In explaining their issues, environmentalists tend to predict a wide range of disasters: catastrophic weather, species extinction, tropical pests heading north, you name it....But Bales demonstrates why doomsday scenarios, factual or not, alienate the public.

[Bales] shows two slides. First she displays a cover of the children’s book Chicken Little. When activists sound like Chicken Little, she says, the message is that the sky is falling, it’s your fault, and you have to lower your living standards. Not surprisingly, that message attracts only true believers. Then she puts up a second slide, of The Little Engine That Could. A far better message, she tells her clients, is that good old American technology can solve environmental problems, and that citizens willing to exert political will can hold government and business accountable.


As much as I fret about the sky falling, I know I can't indulge in my fears. There's nothing I can do about what has already been done, but I can make choices in little ways that affect our lives for the good. I have to believe that. Among other things, I'm glad for St. Therese of Lisieux and her "little way" of doing good. Most of us don't have the means for the hybrid cars, after all.

3 comments:

Melangell said...

The penny dropped for me when I heard Jim Arnold in his speech accepting the Washington Post/Children's Book Guild Non-fiction Award some years back. He said that his naturalist books were aimed at awakening or supporting a love of nature in children rather than scaring them with dire predictions.
When the Earth is truly our Mother, then it is really hard for us to be callous in our disregard for Her. But She also loves us when we do the best we can.

Lone Star Ma said...

I have been experiencing guilt about this lately. I have managed not to watch Mr. Gore's movie out of the knowledge that it would likely increase my guilt rather exponentially. Normally, I feel that the fact that I am vegetarian and am raising vegetarian children balances out most of my environmental flaws in the guilt register since it takes 16X less land to feed us and helps with world hunger and all...but that doesn't really do a thing about the way our petroleum-ridden lives are screwing with the climate. While I know I really can't change the car yet, I feel most guilty about things I could change were I not so tired and harried, like disposable diapers at night and single-serving applesauce containers for the kids' lunchboxes. I mean...I know I could do better about that sort of thing and that I need to...I am just...so...tired...

Theresa was my Confirmation name, and my mother's and my grandmother's, too. She is very big with Catholic schoolgirls. My sister's was Bernadette, though...and I am embarrassed to say that I do not remember my baby sister's...hmmm...or any of my brothers'.

BlueMamma said...

we got a hybrid car about a year and a half ago, i guess to balance out the regular gas-drinking minivan that we also have, and about which there isn't much we can do. car manufacturers need to start making hybrid versions of the big cars. little coupes and sedans don't mess things up that much in the regular run of things.

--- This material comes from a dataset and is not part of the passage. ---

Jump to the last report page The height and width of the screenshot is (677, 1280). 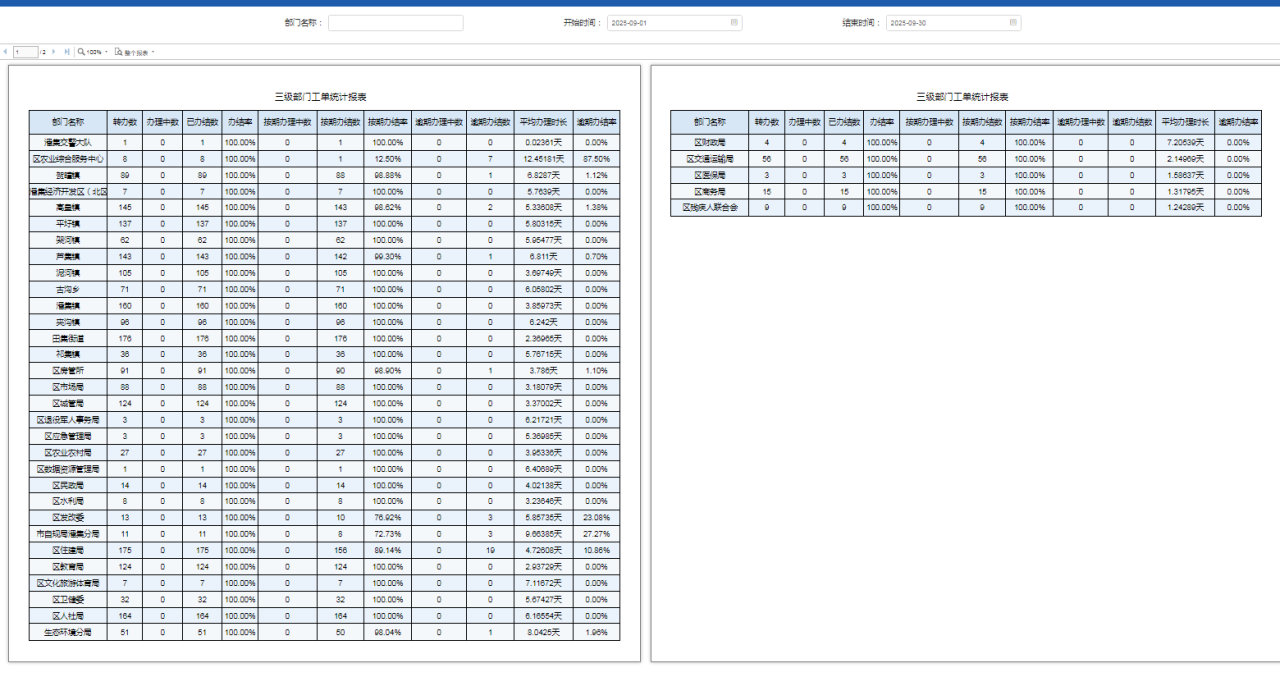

we fill up our two cars at asbout the same rate, once a month or so. and my husband has a 45 minute each way commute and has to drive around for his job. so that's pretty good. but yeah, we didn't buy the hybrid to save on gas, since you'd have to drive it about twenty years to pay the difference in price.

btw, lone star ma, i think that in some parts of this country, disposable diapers *are* the ecological course. out here in southern california, we've got plenty of arid, rocky, dead space, and precious little fresh clean water. in general, i think it's better for us to have the waste in a solid form, sitting on a deserted rock, that floating in our limited water supply, along with all the detergent and bleach used to clean it off the diapers. it's different in different places.